On skeptiscism II: Test the spirits
The formulation of doubts is critical for the testing of evidence. St. John writes, “Test the spirits.” (1 John 4:1) Clearly, the formation of hypothesis, the testing of the hypothesis, and, based on the outcome, the subsequent acceptance or rejection of the hypothesis originates in Greek philosophy (in the Hellenized world). But it was not foreign to the New Testament’s way of thinking at all, nor to the Old Testament, for that matter, e.g., Elijah at Mt. Carmel. It was certainly not believed to be a heathen or atheistic pattern of thought, in and of itself, given that Paul reasons this way often in his letters.

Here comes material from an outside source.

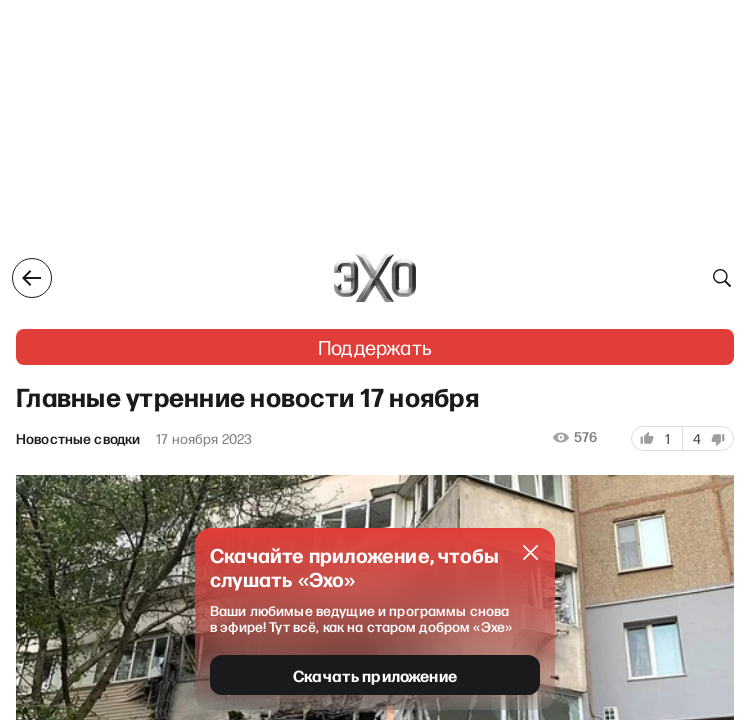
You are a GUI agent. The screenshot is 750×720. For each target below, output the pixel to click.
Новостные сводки (78, 439)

Not all doubts function this way, but some do. This doubt did: had I never doubted the Isaiah text, I would never have bothered to look into the Dead Sea Scrolls and F. F. Bruce’s book (see the post "On skepticism"). I have since verified Bruce’s conclusions in a number of other texts, e.g., Frank Moore Cross, Jr., The Ancient Library of Qumran, Anchor Books, Doubleday & Company, Inc. Garden City, New York: 1961. (There is a great mountain of material available on the Dead Sea scrolls, little of it of any interest to the casual reader. The most interesting aspects of it, to me, are those having to do with the Old Testament Scriptures and the conclusion that they have been preserved with remarkable accuracy. The discovery of the Dead Sea scrolls moved the autograph baseline for the Hebrew Scriptures back almost 1000 years. Nevertheless, what we have received through the Masorete recension is almost identical to what the Qumran communities preserved 200 years before Christ.) Only those scholars who clearly have an ax to grind diverge from the main body of opinion, and to diverge seems to require a significant distortion of the evidence as it presently appears, so far as I am able to understand it.
The relief from doubts that I encountered here had another significance. My doubts had been seeded by a deliberate, baseless contrivance. This convinced me that Christ had enemies; not just the heathens or parties that had different opinions, but active enemies who were, throughout time, trying to subvert Him and conceal or distort the truth about Him, namely, those entities Paul calls “principalities and powers” (Ephesians 6:12) against which believers strive. Since that time, I have had numerous opportunities to observe the malice and vituperation that is heaped on Jesus by respectable leaders and thinkers in high places, and so I am far less astounded than I was then. Still, it is bone-chilling to hear and see people publicly denounce Jesus and His ideas. Such unbelief unquestionably has spiritual origins.